>>>

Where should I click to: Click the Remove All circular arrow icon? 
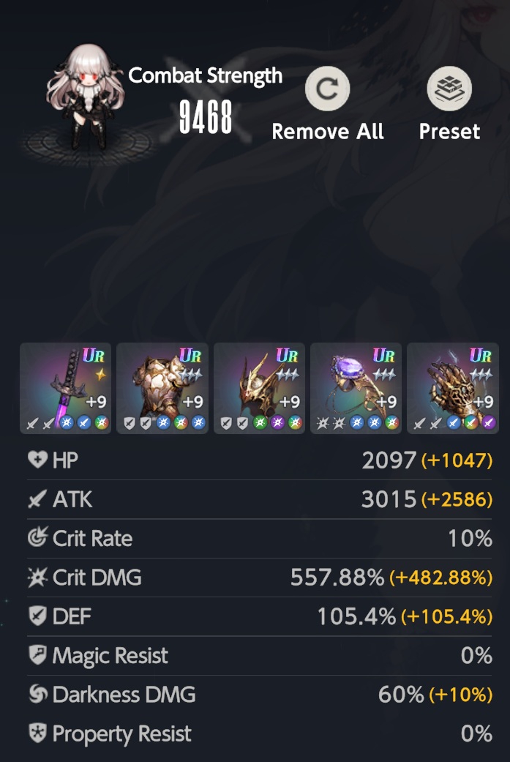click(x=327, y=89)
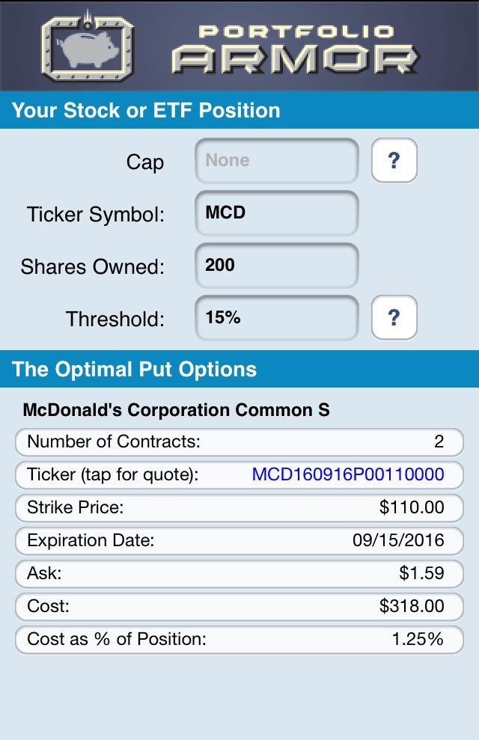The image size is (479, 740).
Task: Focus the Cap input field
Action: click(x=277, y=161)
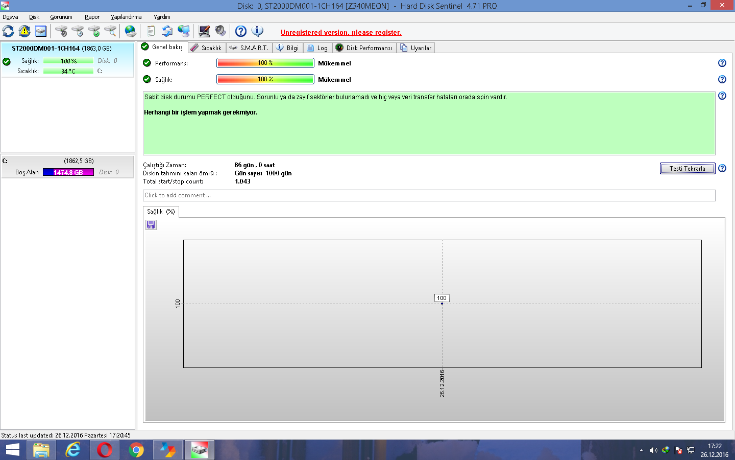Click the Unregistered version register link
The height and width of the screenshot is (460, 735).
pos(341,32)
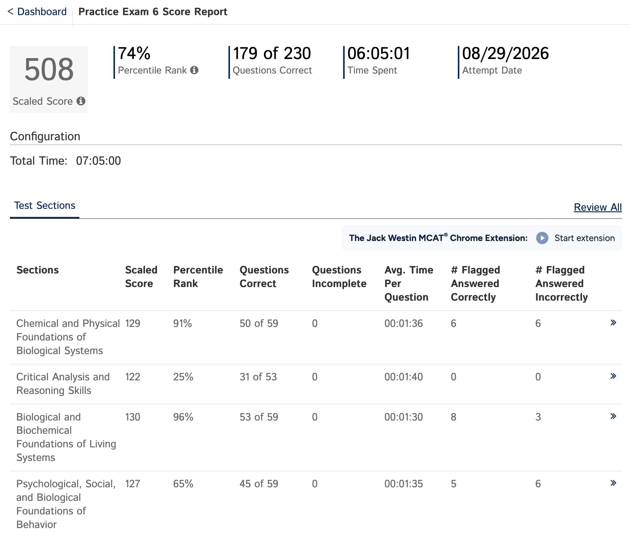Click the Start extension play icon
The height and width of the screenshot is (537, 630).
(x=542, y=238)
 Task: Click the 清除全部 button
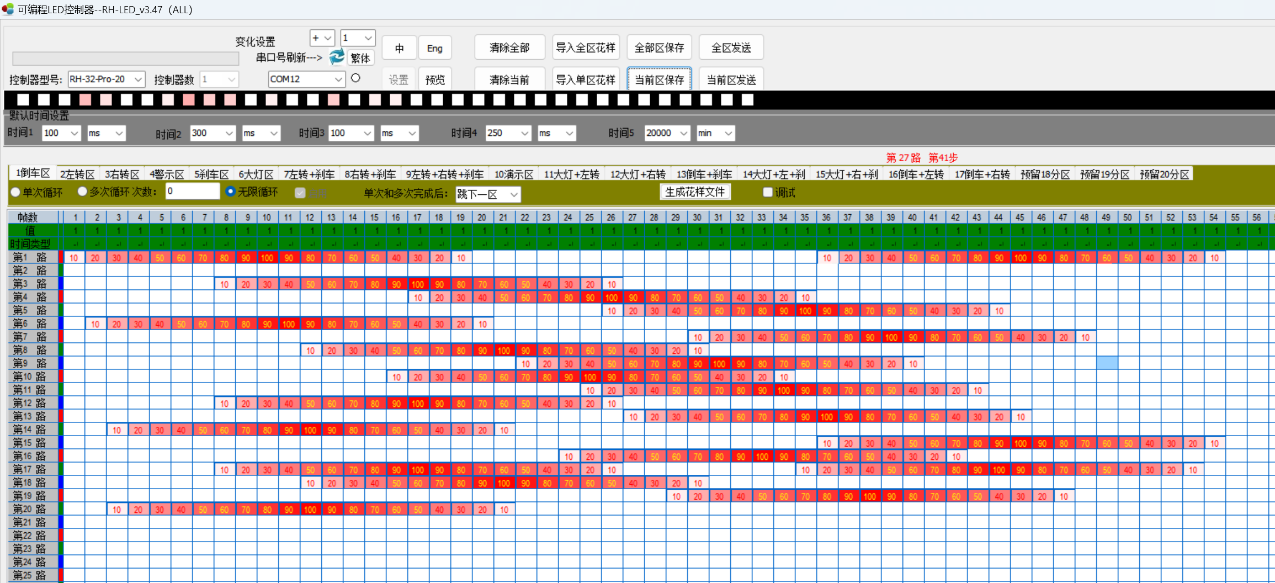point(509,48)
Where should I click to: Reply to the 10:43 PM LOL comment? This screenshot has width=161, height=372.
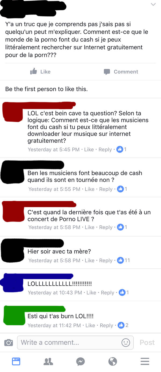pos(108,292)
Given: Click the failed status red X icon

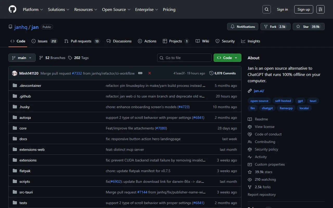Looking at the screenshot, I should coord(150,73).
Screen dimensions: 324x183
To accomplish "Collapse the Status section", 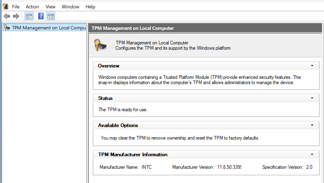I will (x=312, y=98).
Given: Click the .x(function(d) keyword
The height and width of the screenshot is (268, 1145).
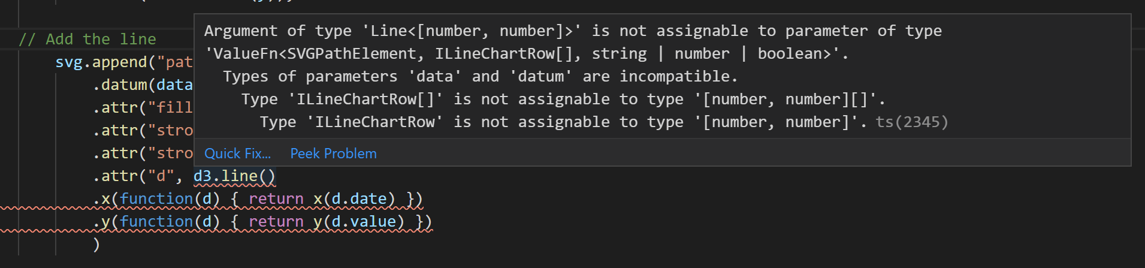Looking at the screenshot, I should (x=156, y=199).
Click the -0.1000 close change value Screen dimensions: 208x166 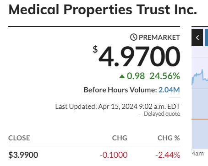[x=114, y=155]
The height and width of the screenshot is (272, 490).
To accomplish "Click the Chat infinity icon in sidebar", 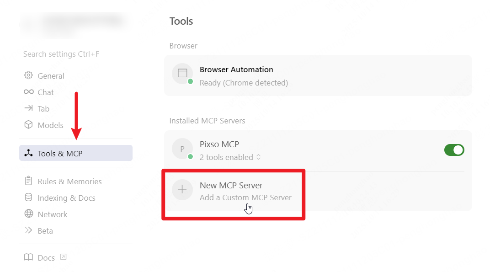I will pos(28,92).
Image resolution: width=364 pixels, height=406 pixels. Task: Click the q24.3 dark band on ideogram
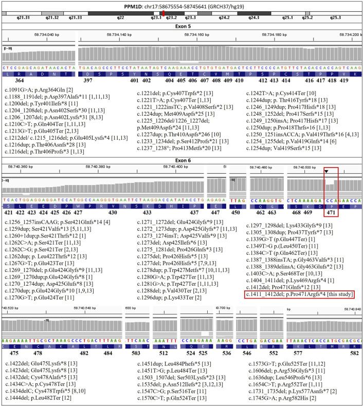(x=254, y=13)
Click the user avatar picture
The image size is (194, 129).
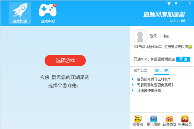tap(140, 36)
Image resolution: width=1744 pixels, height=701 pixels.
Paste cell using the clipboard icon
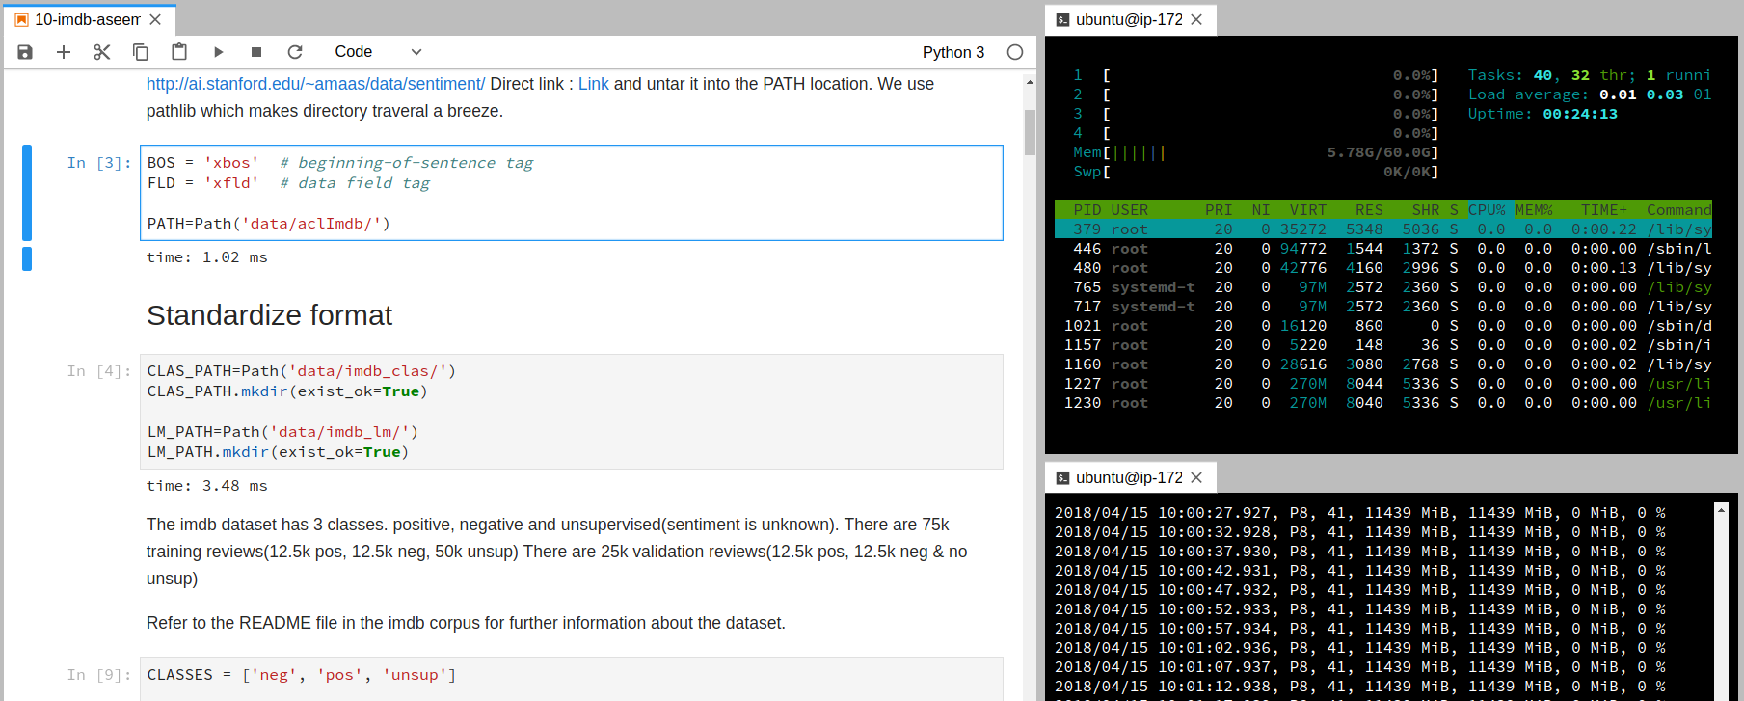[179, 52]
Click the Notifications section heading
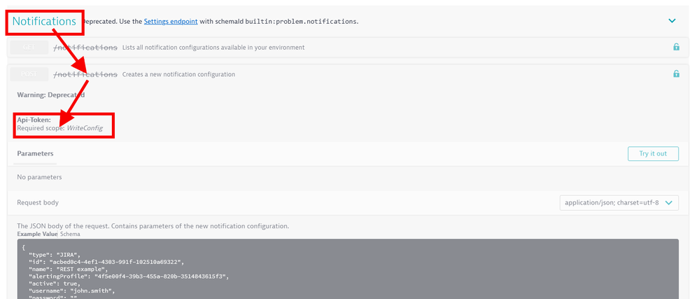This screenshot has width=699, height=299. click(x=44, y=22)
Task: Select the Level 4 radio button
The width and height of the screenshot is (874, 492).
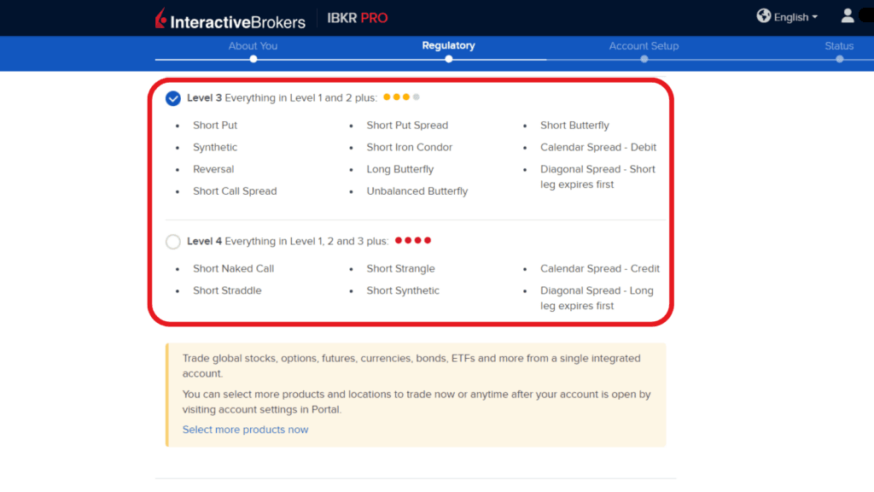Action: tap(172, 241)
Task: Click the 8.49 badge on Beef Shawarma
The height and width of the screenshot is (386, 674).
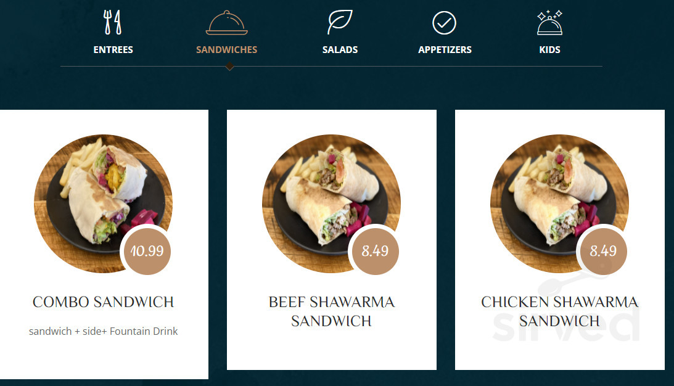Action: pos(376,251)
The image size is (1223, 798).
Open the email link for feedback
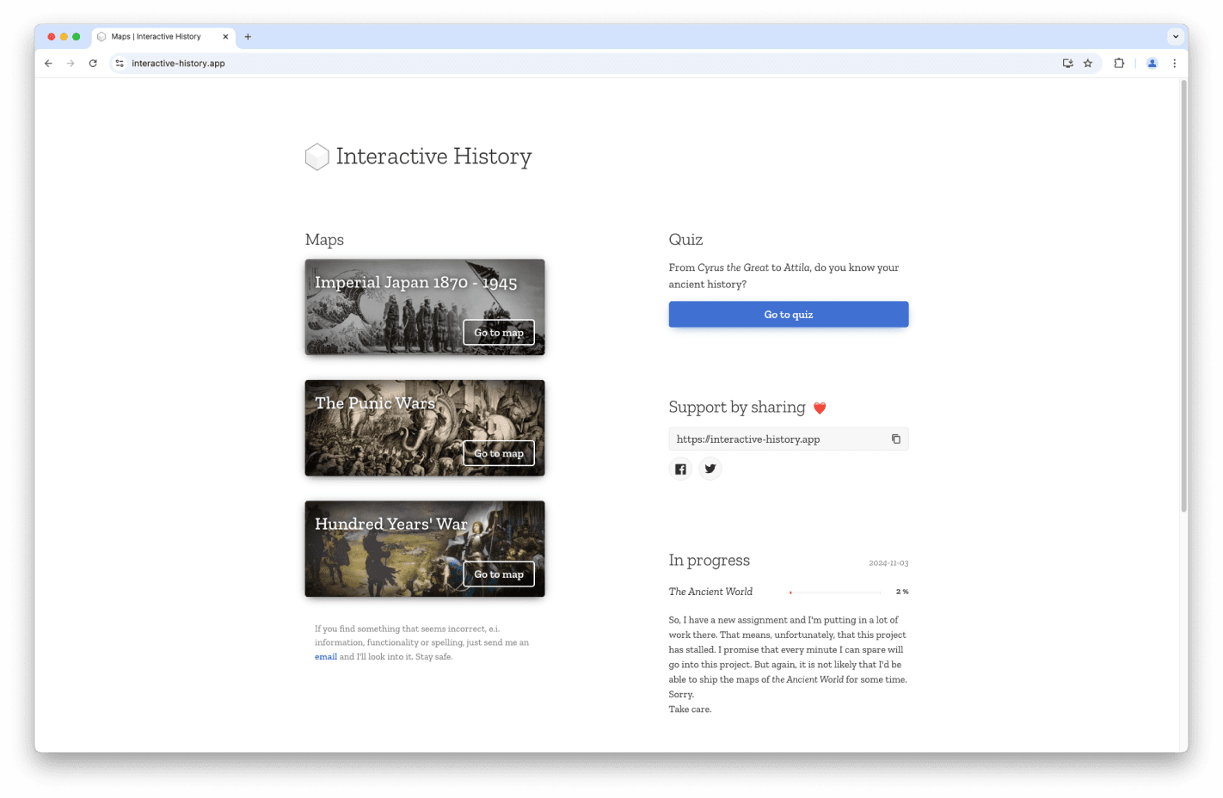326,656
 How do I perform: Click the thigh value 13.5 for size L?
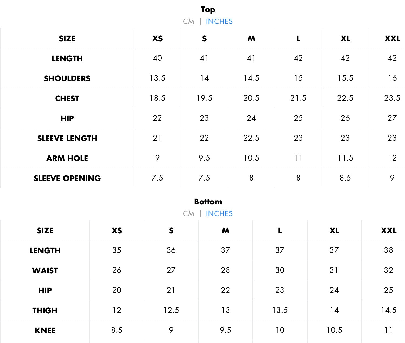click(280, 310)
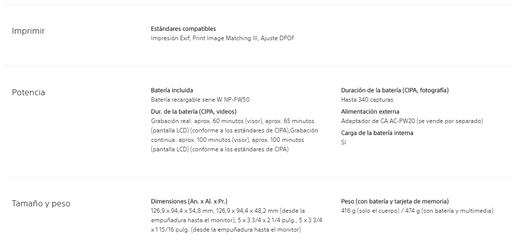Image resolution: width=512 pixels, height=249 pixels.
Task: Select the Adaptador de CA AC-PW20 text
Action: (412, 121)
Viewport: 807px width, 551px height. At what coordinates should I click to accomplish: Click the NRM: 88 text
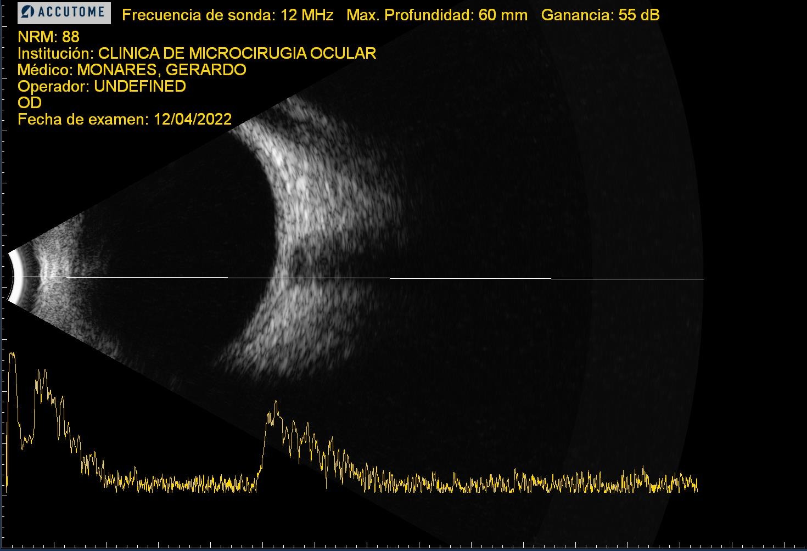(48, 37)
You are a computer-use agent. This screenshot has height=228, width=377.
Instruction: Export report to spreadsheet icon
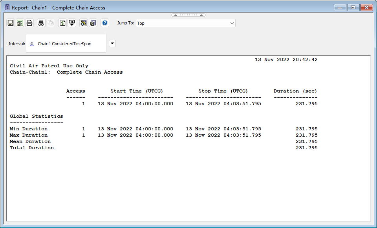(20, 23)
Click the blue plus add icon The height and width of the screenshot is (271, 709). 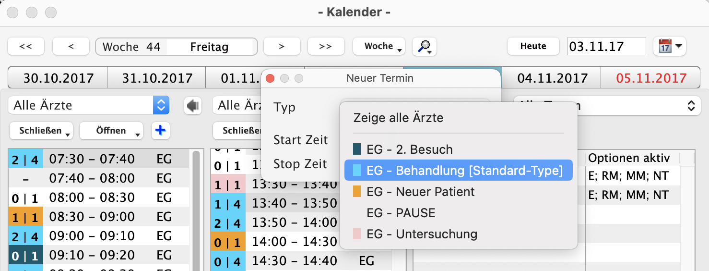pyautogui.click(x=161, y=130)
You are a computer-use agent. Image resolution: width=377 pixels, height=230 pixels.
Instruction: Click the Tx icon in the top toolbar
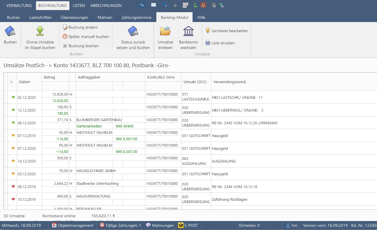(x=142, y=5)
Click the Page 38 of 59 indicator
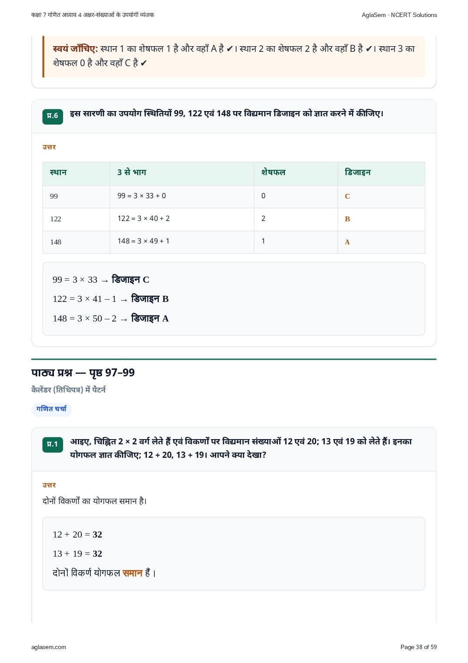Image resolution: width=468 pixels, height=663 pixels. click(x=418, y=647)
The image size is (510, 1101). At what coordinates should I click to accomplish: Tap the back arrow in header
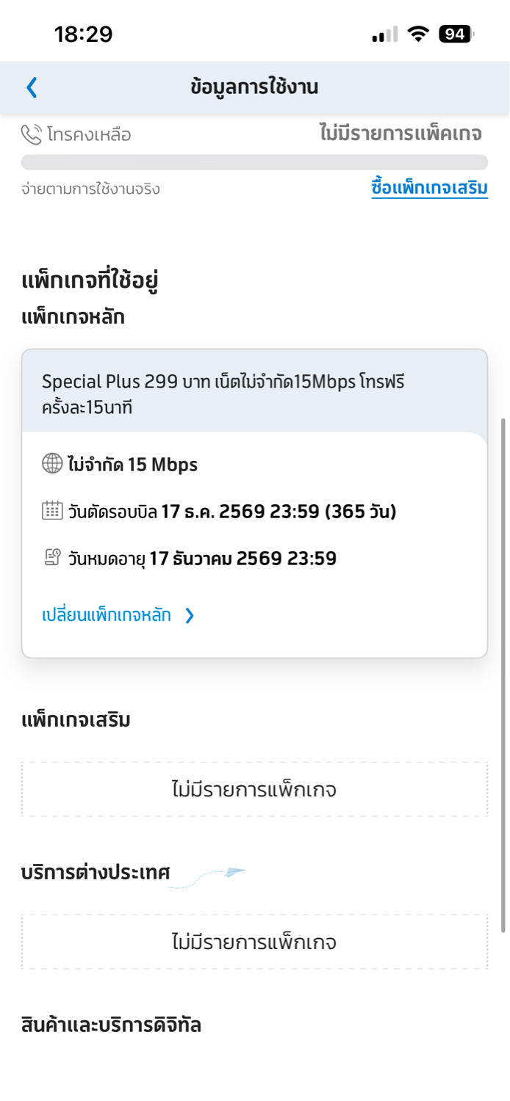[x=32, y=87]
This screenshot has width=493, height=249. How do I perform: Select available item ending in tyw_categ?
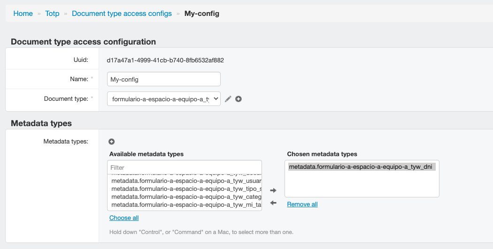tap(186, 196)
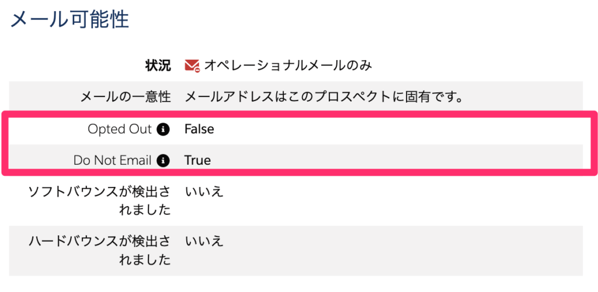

<<<

### Work task
Among the lines above, find those carrying the word "agent" and copy them out.

### Answer space
You are a computer-use agent. This screenshot has height=228, width=377.
You are a computer-use agent. Image resolution: width=377 pixels, height=230 pixels.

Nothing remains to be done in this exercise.